Various administrations on the island of approximately 300,000 have been reluctant to sign up for bitter austerity programs with the International Monetary Fund. Such programs are usually unpopular because they often demand drastic public service employment cuts, a devaluation of the dollar, interest rate hikes and wage freezes, among others changes.
But since winning the May 24 general elections, authorities have, in fact, rushed to call in the IMF to help turn around a country whose foreign exchange reserves are at their lowest in decades, as unemployment is rising, as gun crimes are on the increase and as the major sectors underperform.
The debt ratio is 137 percent of the gross domestic product and said to be the fourth highest, or worst, after Japan, Greece and Sudan.
At $220 million, foreign reserves in the central bank are equivalent to less than four months of imports and down from $275 million a year ago.
“Barbados must never reach this point again,” the prime minister said as an IMF team left the island after a 10-day mission. “Where we are is unfortunate. The fact that we have had to suspend debt payments.
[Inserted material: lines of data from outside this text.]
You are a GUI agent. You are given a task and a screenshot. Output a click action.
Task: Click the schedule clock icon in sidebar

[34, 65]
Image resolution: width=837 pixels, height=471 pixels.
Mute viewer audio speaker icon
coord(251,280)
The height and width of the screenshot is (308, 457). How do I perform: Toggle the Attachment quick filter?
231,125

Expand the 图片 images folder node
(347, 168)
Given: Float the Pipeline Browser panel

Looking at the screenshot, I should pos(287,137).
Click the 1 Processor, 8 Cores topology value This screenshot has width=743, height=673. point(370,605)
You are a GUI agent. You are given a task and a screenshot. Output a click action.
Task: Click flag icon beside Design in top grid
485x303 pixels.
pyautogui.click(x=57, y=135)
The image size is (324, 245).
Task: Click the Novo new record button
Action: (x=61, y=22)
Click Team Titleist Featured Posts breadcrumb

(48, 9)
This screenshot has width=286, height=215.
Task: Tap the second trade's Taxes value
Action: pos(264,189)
We have been operating on fumes.”
The most easterly of all Caribbean islands, Barbados used to be the envy of its Caribbean Community neighbors, with a per capita income of more than $20,000, a once thriving offshore financial sector, a raw sugar exporter to the European Union and the U.S. and a buoyant tourism sector.
But the finance and sugar sectors have so badly tanked that they have left a gaping hole in the economy.
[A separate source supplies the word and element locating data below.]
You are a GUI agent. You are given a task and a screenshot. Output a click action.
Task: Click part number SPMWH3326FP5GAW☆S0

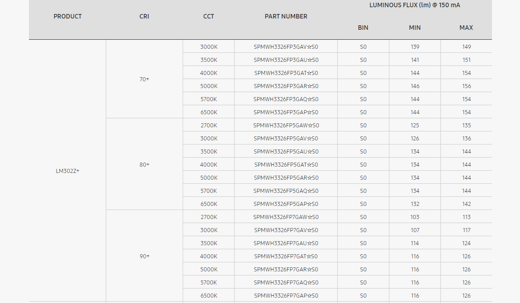coord(286,125)
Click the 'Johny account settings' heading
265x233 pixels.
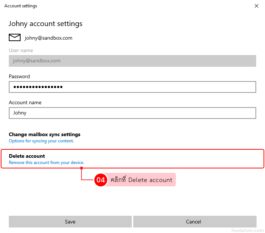tap(46, 24)
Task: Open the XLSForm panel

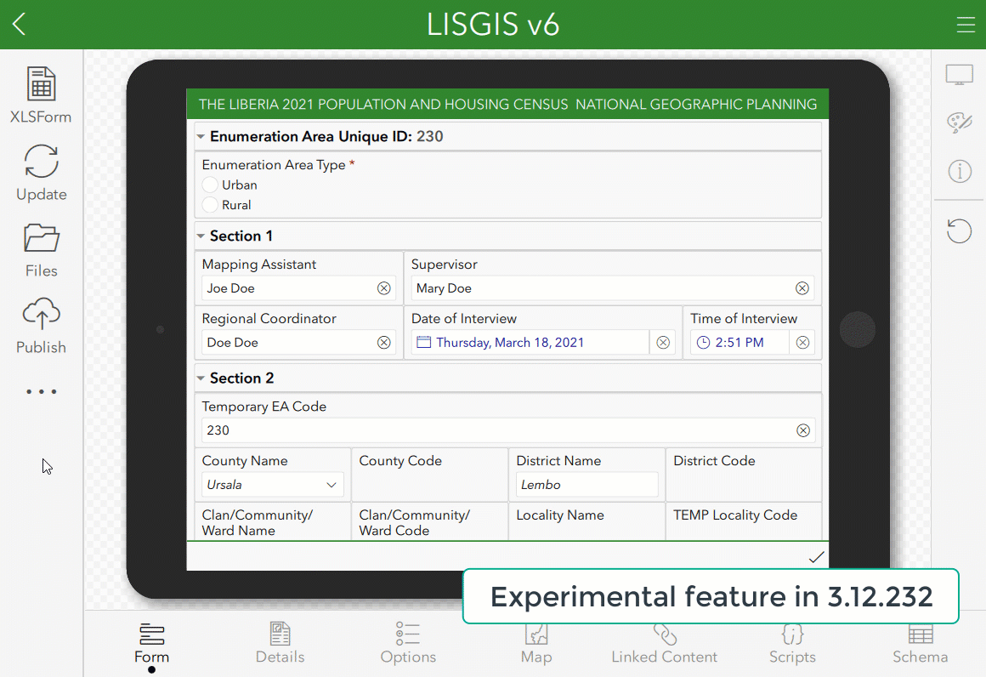Action: pyautogui.click(x=40, y=94)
“Barbados is in a precarious economic situation,” the IMF report said. “International reserves have dwindled to US$220 million, while central government debt is unsustainable. The fiscal deficit has decreased over the last few years but remains large, at about 4 percent of GDP. Meanwhile, the central bank is reporting a contraction of output of 0.7 percent in the first quarter of 2018 (over the same period last year).”
Voters were so angry with the previous Democratic Labor Party government that they handed the BLP every single seat and left governance completely in the hands of the BLP with no elected opposition for the first time in living memory. Authorities are mulling amendments to the Constitution to ensure there must always be elected opposition representatives, while preparing islanders for very tough economic times in the medium term.
“Substantial fiscal consolidation is needed to place debt on a clear downward trajectory in conjunction with the proposed debt restructuring, and to address balance of payments risks that cloud the country’s future,” the IMF report noted. “Since tax and revenues are relatively high, the adjustment effort should focus on the expenditure side, including by improving the efficiency and effectiveness of public services, containing wages and reforming government pensions.”
Until approximately a decade ago, nationals from the nearby Eastern Caribbean nations of Guyana, Trinidad and Jamaica had flocked to Barbados seeking work, but there has been a steady decline in this area because of the economic depression of recent years.